/---
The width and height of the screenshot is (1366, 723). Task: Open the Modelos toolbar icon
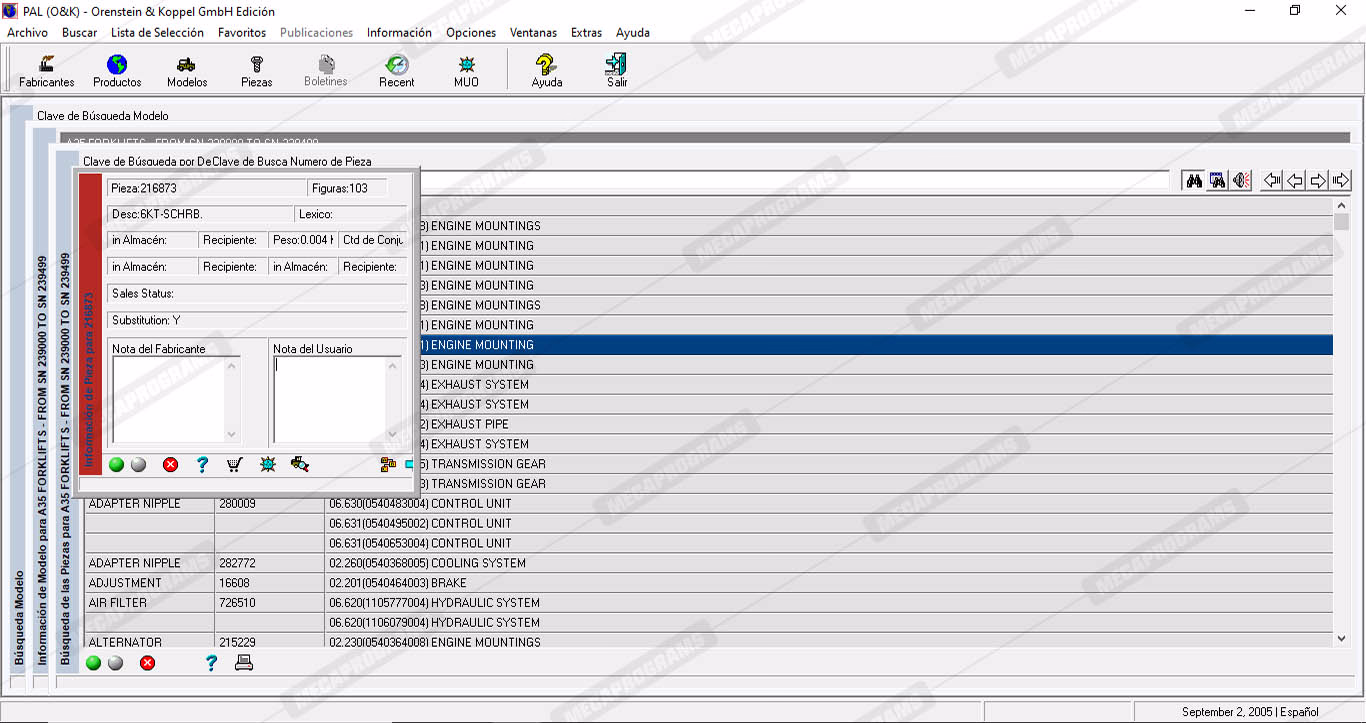tap(187, 71)
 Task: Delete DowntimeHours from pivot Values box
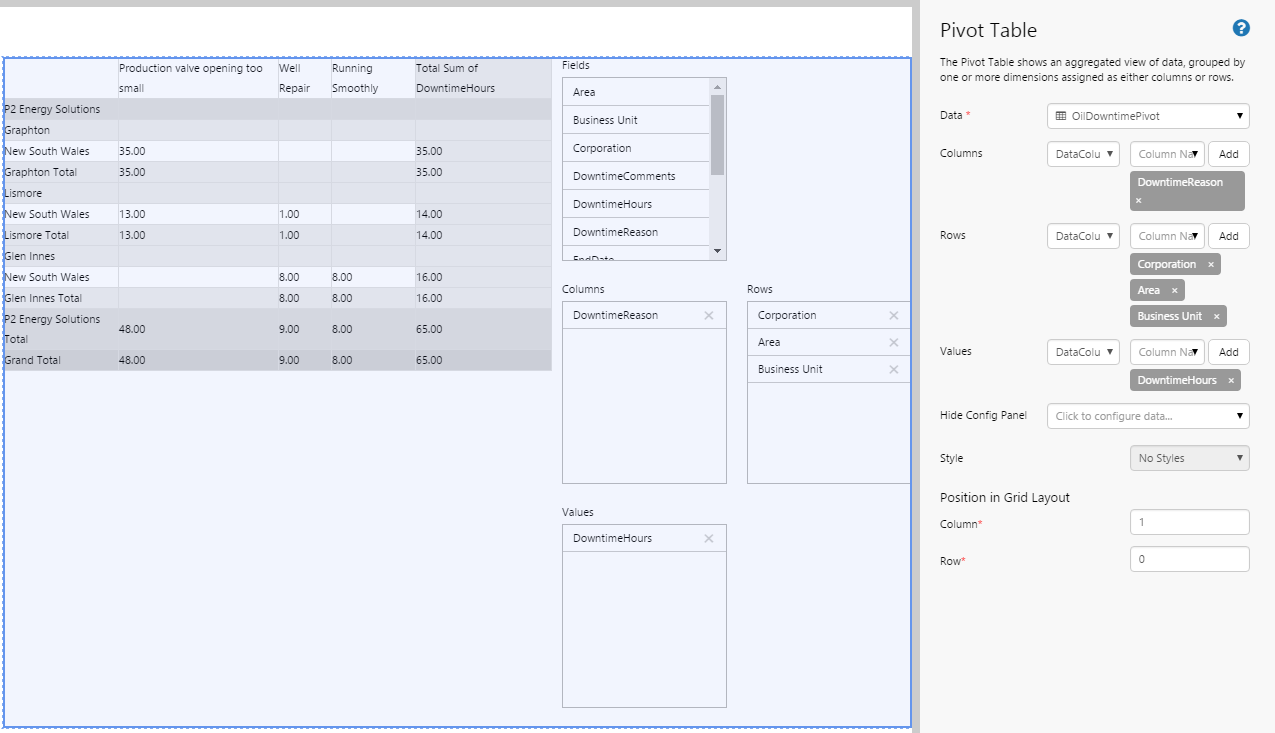tap(709, 539)
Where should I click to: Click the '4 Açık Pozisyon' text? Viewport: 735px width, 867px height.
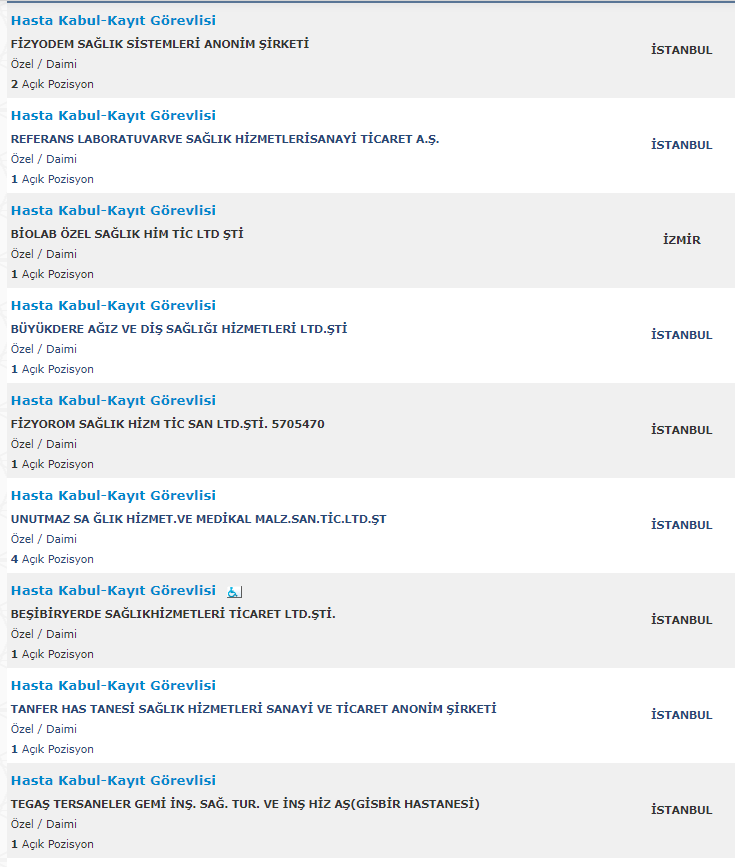click(x=53, y=560)
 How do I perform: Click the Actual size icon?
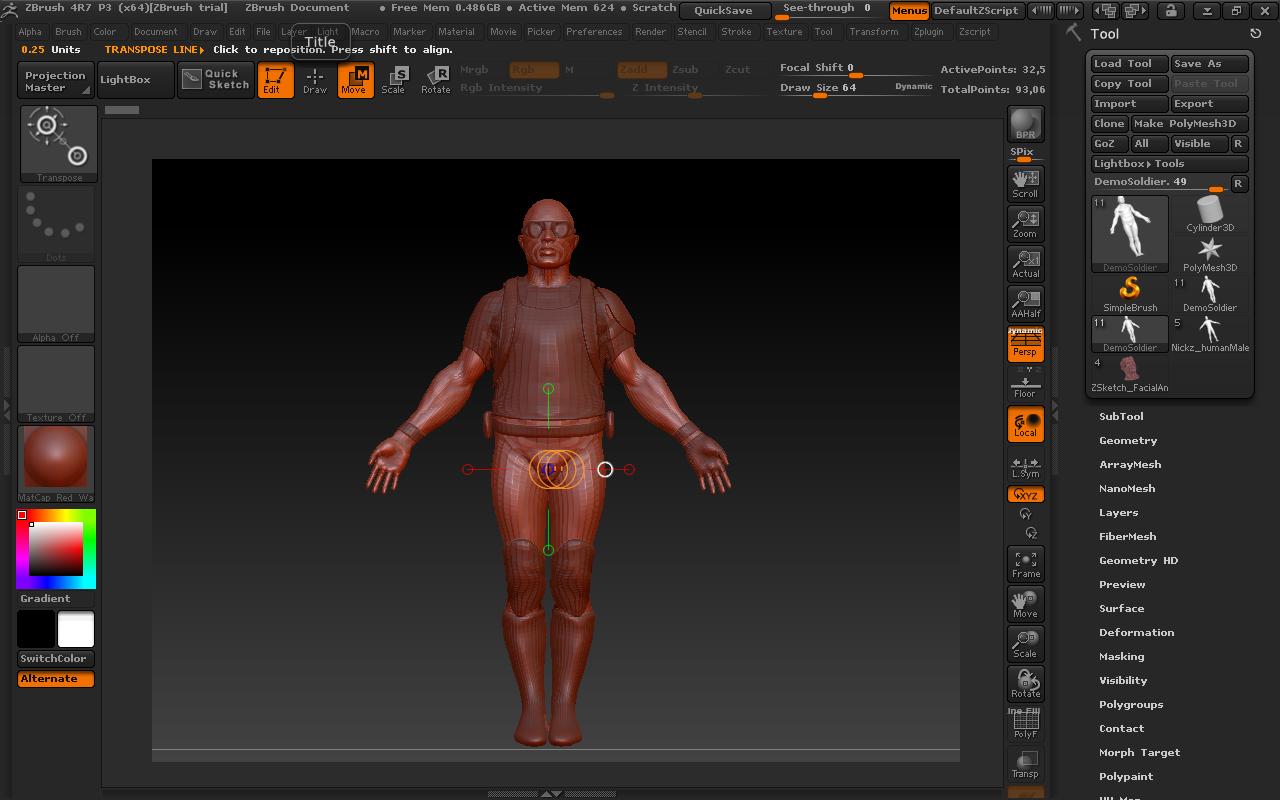pyautogui.click(x=1024, y=263)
\---
Your answer must be the full listing, reproduced word for word, without its pictures.

The width and height of the screenshot is (1366, 723). Task: Open the Modelos toolbar icon
tap(187, 71)
 Task: Delete DowntimeHours from pivot Values box
tap(709, 539)
Where should I click to: Click the '4 Açık Pozisyon' text? Viewport: 735px width, 867px height.
click(x=53, y=560)
 How do I perform: Click the Actual size icon?
pyautogui.click(x=1024, y=263)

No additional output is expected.